If you’ve watched this episode of Leading Through Change, or even if you haven’t, here are a few highlights from the show:
How have you maintained a human connection with your customers, and what will you continue once your doors open again?
Amy Wright: Our business is all about human connection. When we had to close our shop for two months, we had to keep this connection going by sharing the same interactions that happen in the shop. For us, it wasn’t just about social media and newsletters. We had to get really creative with how we keep our employees involved. One thing we started doing was writing handwritten notes that were included with every shipping order. We continue to do that.
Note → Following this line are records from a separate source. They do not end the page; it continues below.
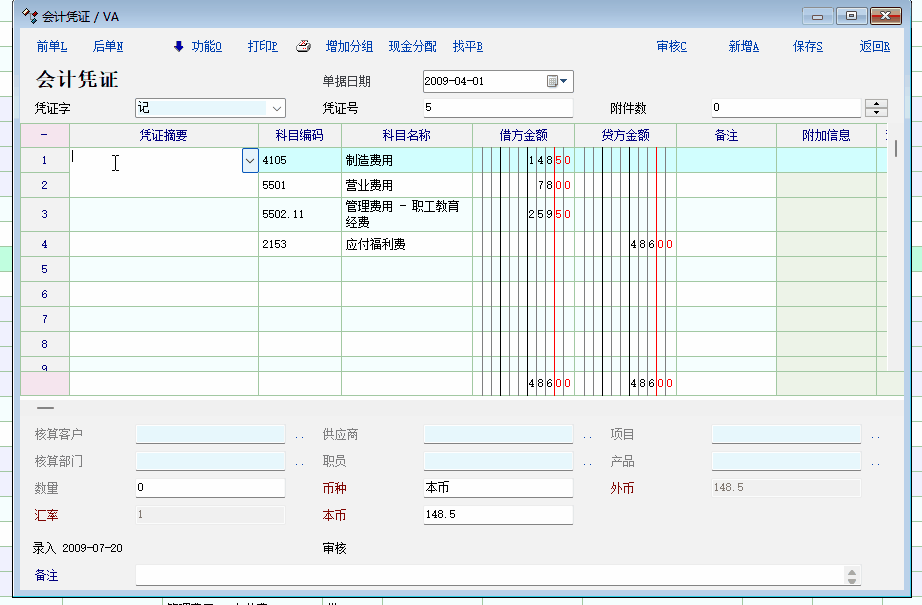Click the minus header at grid corner

coord(44,135)
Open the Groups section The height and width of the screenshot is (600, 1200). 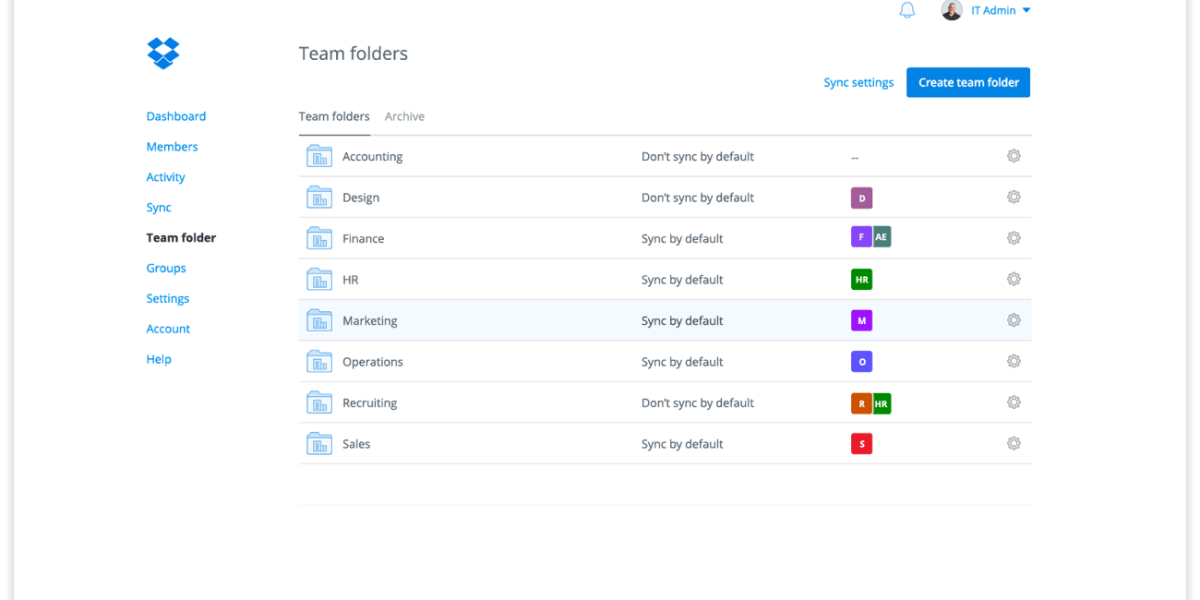coord(166,268)
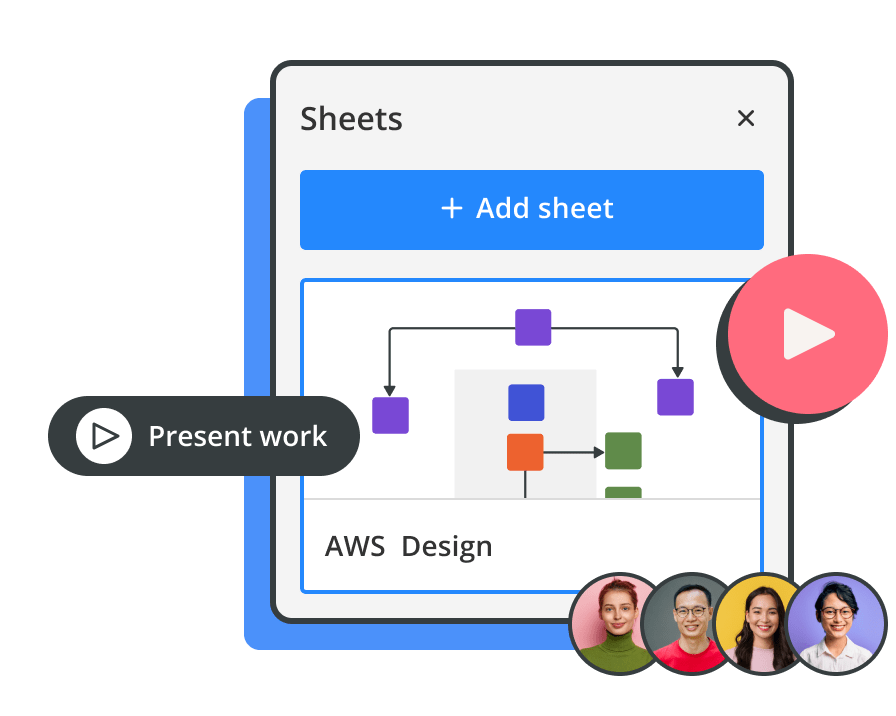The height and width of the screenshot is (716, 896).
Task: Close the Sheets panel with X
Action: [745, 119]
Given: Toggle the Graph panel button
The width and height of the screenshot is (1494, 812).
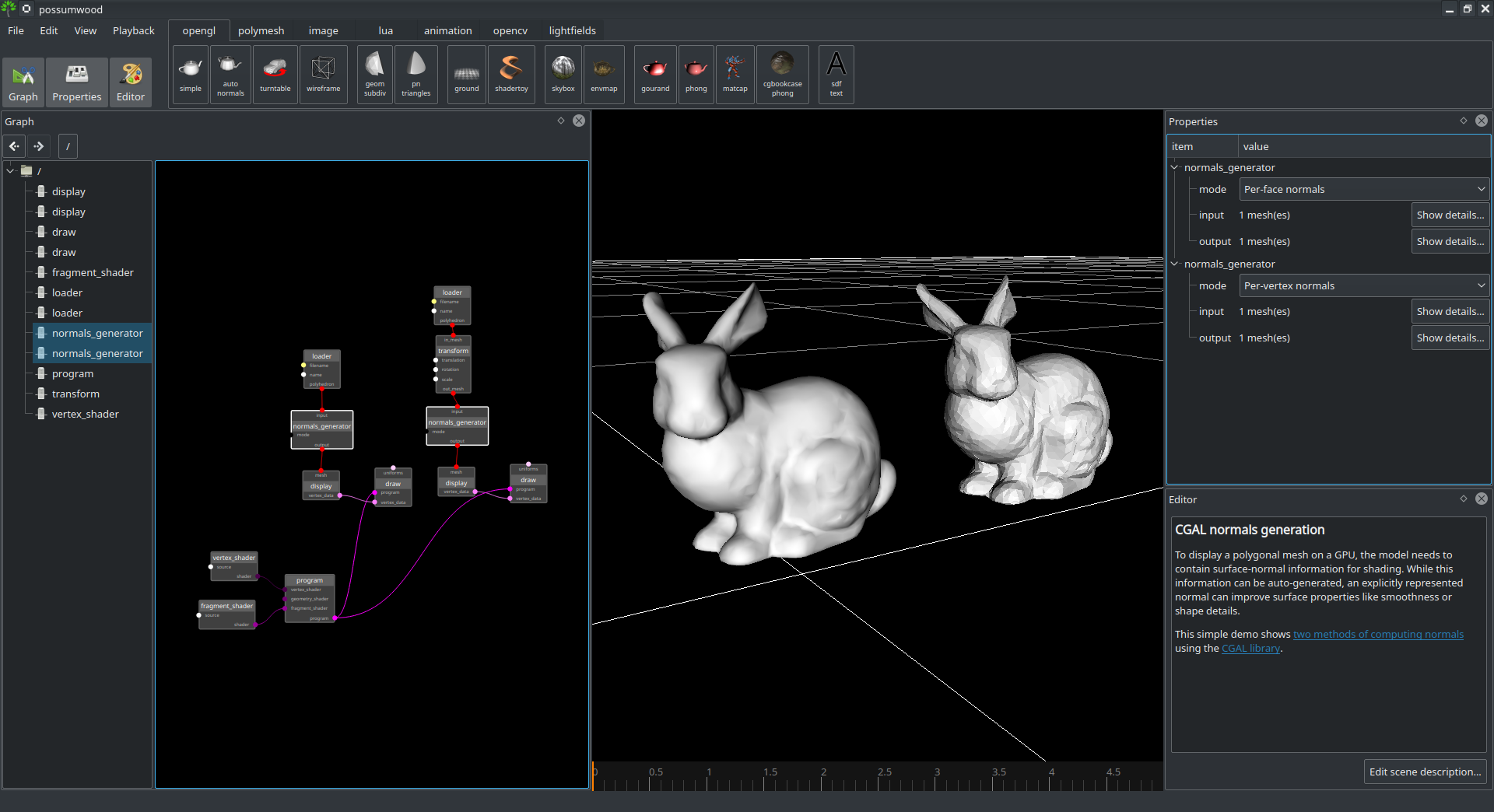Looking at the screenshot, I should tap(23, 82).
Ben Wright: Like a lot of businesses, revenues are off. But one thing we did with a lot of help from Salesforce was pivot very quickly to lean into our online business. Through that, we’ve been able to keep ourselves afloat and even expand our brand and our recognition with social media and newsletters. Just as our employees with disabilities want to feel valued and feel seen, some of our guests that come in for coffee want to feel that, too. So to Amy’s point of writing a little message or just coloring – we will continue to do that on their iced coffee cup or on their muffin bag in the shop.
What advice do you have for small businesses fighting for survival?
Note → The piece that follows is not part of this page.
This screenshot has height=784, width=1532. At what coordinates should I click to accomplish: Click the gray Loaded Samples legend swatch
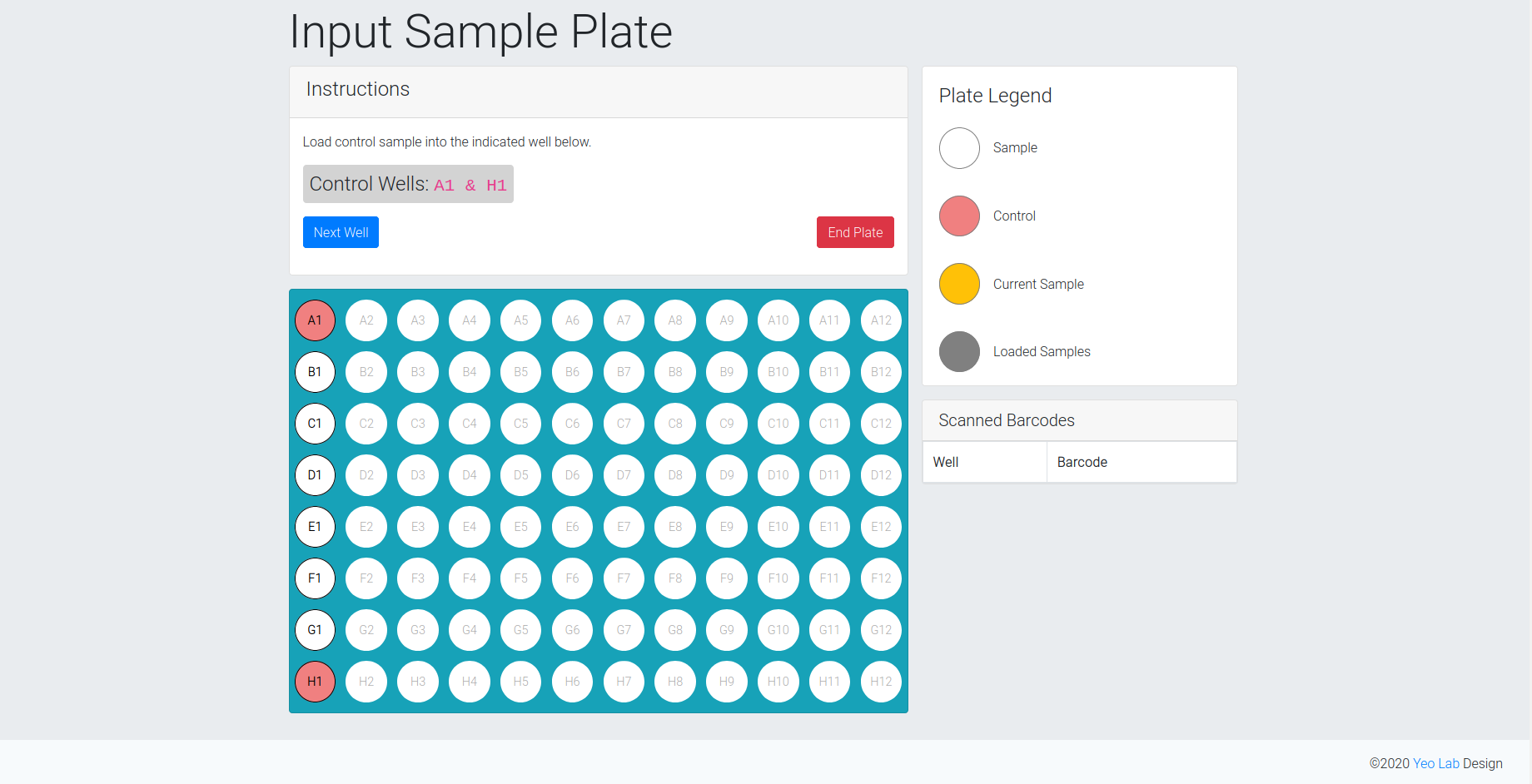coord(959,351)
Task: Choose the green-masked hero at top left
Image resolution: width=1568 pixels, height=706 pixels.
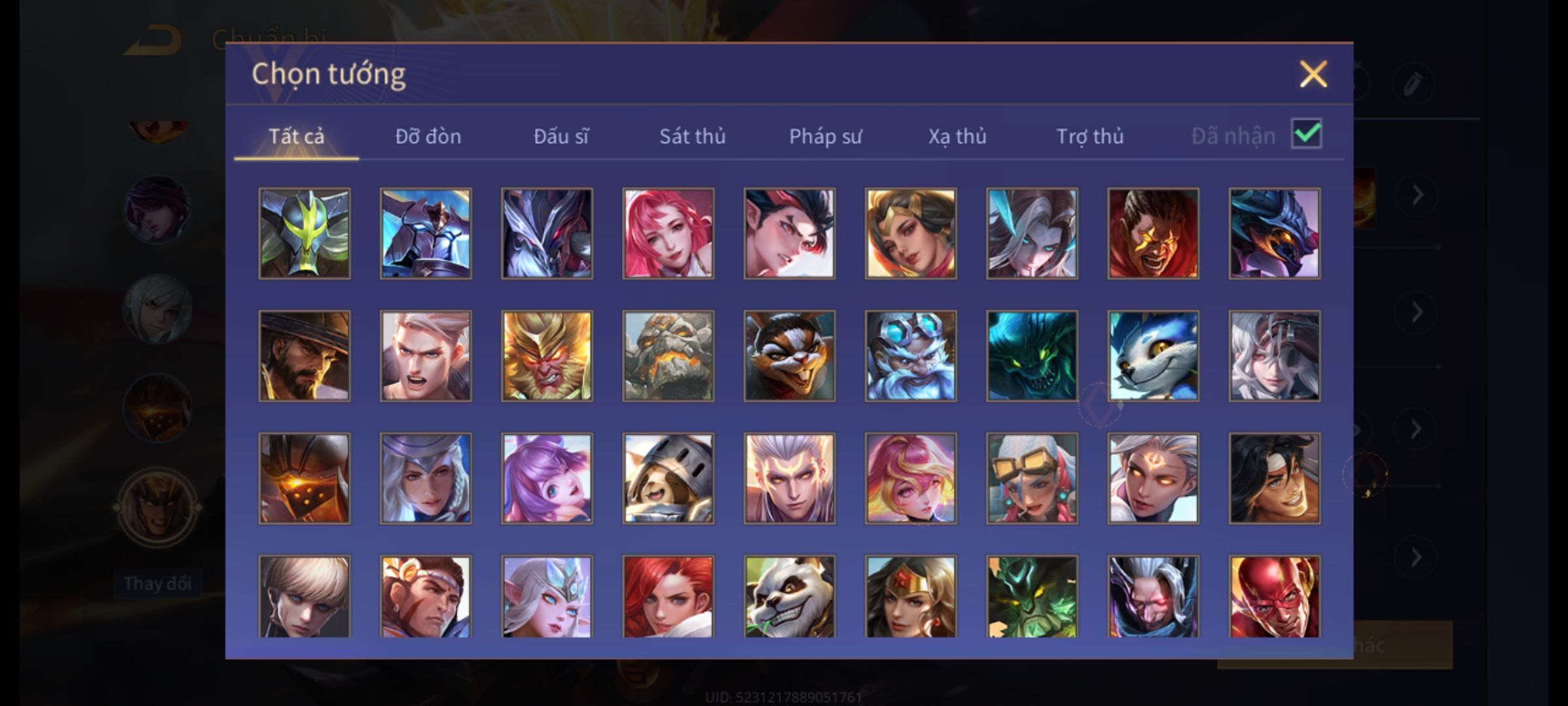Action: [304, 233]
Ben Wright: Ask yourself every day: Why do you exist as a business? If it’s simply to make money, good luck. It has to be more than that. You have to define that and sharpen that every single day. And anything that doesn’t contribute to that, get rid of it. Last summer we decided to offer franchise locations of Bitty & Beau’s Coffee. We can only get one location opened a year, and it’s just not fast enough. We thought we’d lean into our franchisees and teach them everything we know about running a successful business with this mission and this model.
Amy Wright: It’s really nice when your passion collides with your purpose, and that’s turned into what we do as our business. It does sometimes take time to identify what that is, and we feel very fortunate that we figured that out – but we were in our 40s when we did. But I agree with Ben. When you ask yourself, what do I want to do? What drives you? Everything else begins to fall into place.
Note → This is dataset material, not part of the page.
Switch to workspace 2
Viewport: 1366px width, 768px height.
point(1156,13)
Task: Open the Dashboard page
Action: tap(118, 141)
Please introduce us to your pandemic puppy.
Soledad O’Brien: We fostered a puppy and then we kept her. She’s so cute. I post her on Twitter all the time. Her name is Coco and she’s just a rescue, but she looks exactly like a Rhodesian Ridgeback. We got her DNA tested and she’s not Rhodesian Ridgeback at all. She’s Akita, Shihtzu, Pitbull, and Lab: She’s everything, but she’s just very sweet and mellow. My husband used to say, “If we had a dog, it’d be the straw that broke the camel’s back,” because we have four kids and busy jobs. But it’s just so lovely to see your kids love on an animal and take care of an animal. They are a ton of work, but it’s just an absolute joy.
What advice do you have for business leaders right now?
Soledad O’Brien: Over communicate, over communicate, over communicate. I am a fast talker, and so I “blah, blah, blah” and then I assume everyone has heard me, they completely understood what I said, they got the context, and that they’re going to deliver. Often people don’t hear you and they’re still looking for a pen while you’re moving on to the next thing. Also, put in a structure, both for work and for home. Our team starts with a morning meeting, we talk about what we’re delivering today, and how we need to end the week. At home, we start with where we have to get everybody and when, and which one of us is watching the puppy while the other has an important Zoom call.
This post is the latest installment of Leading Through Change, our video conversation series with industry and thought leaders who use Salesforce products to transform the way they work.